-- Start --

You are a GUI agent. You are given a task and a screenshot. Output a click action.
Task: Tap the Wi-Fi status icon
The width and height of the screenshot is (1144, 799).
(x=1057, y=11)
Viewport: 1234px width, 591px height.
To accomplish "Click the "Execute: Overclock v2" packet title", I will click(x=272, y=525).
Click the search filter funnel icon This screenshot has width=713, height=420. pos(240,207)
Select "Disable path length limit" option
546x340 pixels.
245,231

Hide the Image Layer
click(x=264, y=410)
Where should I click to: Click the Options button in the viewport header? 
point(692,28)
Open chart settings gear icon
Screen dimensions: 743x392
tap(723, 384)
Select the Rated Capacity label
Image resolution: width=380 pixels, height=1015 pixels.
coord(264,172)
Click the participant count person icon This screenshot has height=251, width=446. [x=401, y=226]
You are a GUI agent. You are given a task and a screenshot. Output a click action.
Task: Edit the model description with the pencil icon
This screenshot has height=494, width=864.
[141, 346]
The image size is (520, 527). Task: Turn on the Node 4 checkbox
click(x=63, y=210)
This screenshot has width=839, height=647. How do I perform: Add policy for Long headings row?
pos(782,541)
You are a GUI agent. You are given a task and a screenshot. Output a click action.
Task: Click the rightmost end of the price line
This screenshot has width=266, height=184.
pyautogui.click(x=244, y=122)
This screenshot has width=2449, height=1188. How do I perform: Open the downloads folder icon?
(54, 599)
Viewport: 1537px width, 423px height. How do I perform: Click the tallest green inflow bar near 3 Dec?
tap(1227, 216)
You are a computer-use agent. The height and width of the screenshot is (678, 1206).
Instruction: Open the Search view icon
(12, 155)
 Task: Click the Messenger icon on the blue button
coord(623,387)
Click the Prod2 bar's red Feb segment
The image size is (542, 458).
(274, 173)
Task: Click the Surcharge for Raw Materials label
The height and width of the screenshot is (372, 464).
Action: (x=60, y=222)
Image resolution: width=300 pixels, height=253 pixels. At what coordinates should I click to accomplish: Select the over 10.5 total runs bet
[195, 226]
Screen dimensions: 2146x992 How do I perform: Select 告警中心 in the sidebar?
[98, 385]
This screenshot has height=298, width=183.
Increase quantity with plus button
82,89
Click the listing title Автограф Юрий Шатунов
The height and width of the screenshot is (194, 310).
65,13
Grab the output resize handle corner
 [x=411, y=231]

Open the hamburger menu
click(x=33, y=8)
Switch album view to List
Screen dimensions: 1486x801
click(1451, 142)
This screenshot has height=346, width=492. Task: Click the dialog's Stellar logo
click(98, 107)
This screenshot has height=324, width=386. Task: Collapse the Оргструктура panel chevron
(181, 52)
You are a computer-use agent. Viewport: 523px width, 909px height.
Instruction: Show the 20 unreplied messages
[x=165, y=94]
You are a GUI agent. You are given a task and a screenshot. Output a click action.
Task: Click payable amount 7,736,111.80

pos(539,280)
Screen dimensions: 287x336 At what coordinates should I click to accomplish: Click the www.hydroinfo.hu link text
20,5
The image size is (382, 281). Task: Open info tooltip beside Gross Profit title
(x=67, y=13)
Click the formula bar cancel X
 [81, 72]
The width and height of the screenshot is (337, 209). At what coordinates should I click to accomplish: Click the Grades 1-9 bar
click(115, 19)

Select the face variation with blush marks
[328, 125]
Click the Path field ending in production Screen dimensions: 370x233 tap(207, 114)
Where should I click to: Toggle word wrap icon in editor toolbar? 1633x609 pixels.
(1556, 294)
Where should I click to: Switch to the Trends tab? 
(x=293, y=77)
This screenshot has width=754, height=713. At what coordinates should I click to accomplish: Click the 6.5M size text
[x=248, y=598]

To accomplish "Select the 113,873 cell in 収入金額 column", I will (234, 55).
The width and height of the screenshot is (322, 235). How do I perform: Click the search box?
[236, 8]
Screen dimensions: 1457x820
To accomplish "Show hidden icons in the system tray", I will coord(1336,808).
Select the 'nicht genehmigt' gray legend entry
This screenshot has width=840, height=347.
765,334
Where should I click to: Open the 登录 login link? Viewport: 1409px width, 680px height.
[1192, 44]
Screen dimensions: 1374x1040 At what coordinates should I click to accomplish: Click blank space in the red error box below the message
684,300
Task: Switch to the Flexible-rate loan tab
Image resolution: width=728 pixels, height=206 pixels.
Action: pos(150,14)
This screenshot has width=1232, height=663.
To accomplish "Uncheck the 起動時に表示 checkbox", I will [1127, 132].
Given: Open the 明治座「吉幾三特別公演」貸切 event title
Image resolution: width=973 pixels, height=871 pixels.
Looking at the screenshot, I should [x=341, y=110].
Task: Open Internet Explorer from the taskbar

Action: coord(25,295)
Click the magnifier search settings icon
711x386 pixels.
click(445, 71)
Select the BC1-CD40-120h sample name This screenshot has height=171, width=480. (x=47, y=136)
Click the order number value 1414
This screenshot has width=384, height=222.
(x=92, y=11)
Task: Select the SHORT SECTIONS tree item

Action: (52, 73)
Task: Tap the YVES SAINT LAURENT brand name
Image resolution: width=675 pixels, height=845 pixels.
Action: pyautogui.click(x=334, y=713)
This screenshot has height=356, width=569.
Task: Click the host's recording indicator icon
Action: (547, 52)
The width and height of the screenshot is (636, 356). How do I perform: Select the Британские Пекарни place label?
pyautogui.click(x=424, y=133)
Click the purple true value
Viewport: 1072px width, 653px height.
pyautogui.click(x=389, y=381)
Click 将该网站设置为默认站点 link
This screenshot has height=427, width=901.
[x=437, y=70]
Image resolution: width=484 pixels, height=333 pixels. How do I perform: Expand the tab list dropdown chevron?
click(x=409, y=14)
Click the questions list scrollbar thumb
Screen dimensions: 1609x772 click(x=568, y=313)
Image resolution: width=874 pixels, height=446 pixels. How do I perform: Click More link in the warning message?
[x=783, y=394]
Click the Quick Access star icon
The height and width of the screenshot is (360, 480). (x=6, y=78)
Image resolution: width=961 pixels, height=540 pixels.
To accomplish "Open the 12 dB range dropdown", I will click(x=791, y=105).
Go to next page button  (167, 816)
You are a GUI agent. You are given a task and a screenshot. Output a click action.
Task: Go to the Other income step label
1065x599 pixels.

-- End --

▸ What is needed: Reproduce verbatim the entries from the line containing "Open the hamburger menu" through the line containing "click(115, 19)", including both of those lines.

▸ Task answer:
Open the hamburger menu
click(x=33, y=8)
Switch album view to List
Screen dimensions: 1486x801
click(1451, 142)
This screenshot has height=346, width=492. Task: Click the dialog's Stellar logo
click(98, 107)
This screenshot has height=324, width=386. Task: Collapse the Оргструктура panel chevron
(181, 52)
You are a computer-use agent. Viewport: 523px width, 909px height.
Instruction: Show the 20 unreplied messages
[x=165, y=94]
You are a GUI agent. You are given a task and a screenshot. Output a click action.
Task: Click payable amount 7,736,111.80

pos(539,280)
Screen dimensions: 287x336 At what coordinates should I click to accomplish: Click the www.hydroinfo.hu link text
20,5
The image size is (382, 281). Task: Open info tooltip beside Gross Profit title
(x=67, y=13)
Click the formula bar cancel X
 [81, 72]
The width and height of the screenshot is (337, 209). At what coordinates should I click to accomplish: Click the Grades 1-9 bar
click(115, 19)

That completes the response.